▸ WHAT YOU NEED TO DO:
Copy out the records that appear below, exactly as each one reads.

▸ RECORD EXCERPTS:
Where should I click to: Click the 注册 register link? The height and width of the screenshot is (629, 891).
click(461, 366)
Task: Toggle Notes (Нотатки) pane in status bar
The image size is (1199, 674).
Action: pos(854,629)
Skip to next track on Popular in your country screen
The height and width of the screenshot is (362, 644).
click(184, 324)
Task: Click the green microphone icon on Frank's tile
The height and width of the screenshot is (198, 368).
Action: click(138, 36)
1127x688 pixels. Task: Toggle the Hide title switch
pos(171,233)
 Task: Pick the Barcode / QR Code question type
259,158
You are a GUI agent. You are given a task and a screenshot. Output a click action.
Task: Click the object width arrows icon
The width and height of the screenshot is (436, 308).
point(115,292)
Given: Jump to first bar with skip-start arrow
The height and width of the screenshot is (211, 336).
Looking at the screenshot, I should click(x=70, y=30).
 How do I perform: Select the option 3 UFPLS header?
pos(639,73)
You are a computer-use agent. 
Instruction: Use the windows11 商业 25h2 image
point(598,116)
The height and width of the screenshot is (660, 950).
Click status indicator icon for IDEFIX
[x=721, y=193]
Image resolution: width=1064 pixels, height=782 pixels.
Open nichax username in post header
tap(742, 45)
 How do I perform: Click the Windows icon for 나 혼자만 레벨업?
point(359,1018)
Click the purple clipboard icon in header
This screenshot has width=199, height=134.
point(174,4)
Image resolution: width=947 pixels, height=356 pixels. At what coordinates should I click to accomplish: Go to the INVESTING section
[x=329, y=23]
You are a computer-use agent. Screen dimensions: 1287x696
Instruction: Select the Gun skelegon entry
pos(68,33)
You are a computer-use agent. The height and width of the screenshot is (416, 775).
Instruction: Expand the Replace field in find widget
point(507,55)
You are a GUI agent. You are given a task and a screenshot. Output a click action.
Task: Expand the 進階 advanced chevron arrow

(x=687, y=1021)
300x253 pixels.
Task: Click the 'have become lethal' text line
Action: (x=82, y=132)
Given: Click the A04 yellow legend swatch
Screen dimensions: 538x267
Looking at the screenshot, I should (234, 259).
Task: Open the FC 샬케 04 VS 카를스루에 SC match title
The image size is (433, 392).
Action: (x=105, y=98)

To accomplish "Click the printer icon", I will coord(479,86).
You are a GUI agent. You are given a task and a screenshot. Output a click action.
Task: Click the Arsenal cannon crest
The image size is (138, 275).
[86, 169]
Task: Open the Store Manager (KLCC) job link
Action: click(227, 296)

▸ TASK RESULT:
Where should I click to: Click the 注册 register link? The height and width of the screenshot is (629, 891).
click(461, 366)
Task: Toggle Notes (Нотатки) pane in status bar
The image size is (1199, 674).
Action: pos(854,629)
Skip to next track on Popular in your country screen
The height and width of the screenshot is (362, 644).
click(184, 324)
Task: Click the green microphone icon on Frank's tile
The height and width of the screenshot is (198, 368).
Action: click(138, 36)
1127x688 pixels. Task: Toggle the Hide title switch
pos(171,233)
 Task: Pick the Barcode / QR Code question type
259,158
You are a GUI agent. You are given a task and a screenshot. Output a click action.
Task: Click the object width arrows icon
The width and height of the screenshot is (436, 308).
point(115,292)
Given: Jump to first bar with skip-start arrow
The height and width of the screenshot is (211, 336).
Looking at the screenshot, I should click(x=70, y=30).
 How do I perform: Select the option 3 UFPLS header?
pos(639,73)
You are a computer-use agent. 
Instruction: Use the windows11 商业 25h2 image
point(598,116)
The height and width of the screenshot is (660, 950).
Click status indicator icon for IDEFIX
[x=721, y=193]
Image resolution: width=1064 pixels, height=782 pixels.
Open nichax username in post header
tap(742, 45)
 How do I perform: Click the Windows icon for 나 혼자만 레벨업?
point(359,1018)
Click the purple clipboard icon in header
This screenshot has width=199, height=134.
point(174,4)
Image resolution: width=947 pixels, height=356 pixels. At what coordinates should I click to accomplish: Go to the INVESTING section
[x=329, y=23]
You are a computer-use agent. Screen dimensions: 1287x696
Instruction: Select the Gun skelegon entry
pos(68,33)
You are a computer-use agent. The height and width of the screenshot is (416, 775).
Instruction: Expand the Replace field in find widget
point(507,55)
You are a GUI agent. You are given a task and a screenshot. Output a click action.
Task: Expand the 進階 advanced chevron arrow

(x=687, y=1021)
300x253 pixels.
Task: Click the 'have become lethal' text line
Action: (x=82, y=132)
Given: Click the A04 yellow legend swatch
Screen dimensions: 538x267
Looking at the screenshot, I should (234, 259).
Task: Open the FC 샬케 04 VS 카를스루에 SC match title
The image size is (433, 392).
Action: (x=105, y=98)

To accomplish "Click the printer icon", I will coord(479,86).
You are a GUI agent. You are given a task and a screenshot. Output a click action.
Task: Click the Arsenal cannon crest
The image size is (138, 275).
[86, 169]
Task: Open the Store Manager (KLCC) job link
Action: click(227, 296)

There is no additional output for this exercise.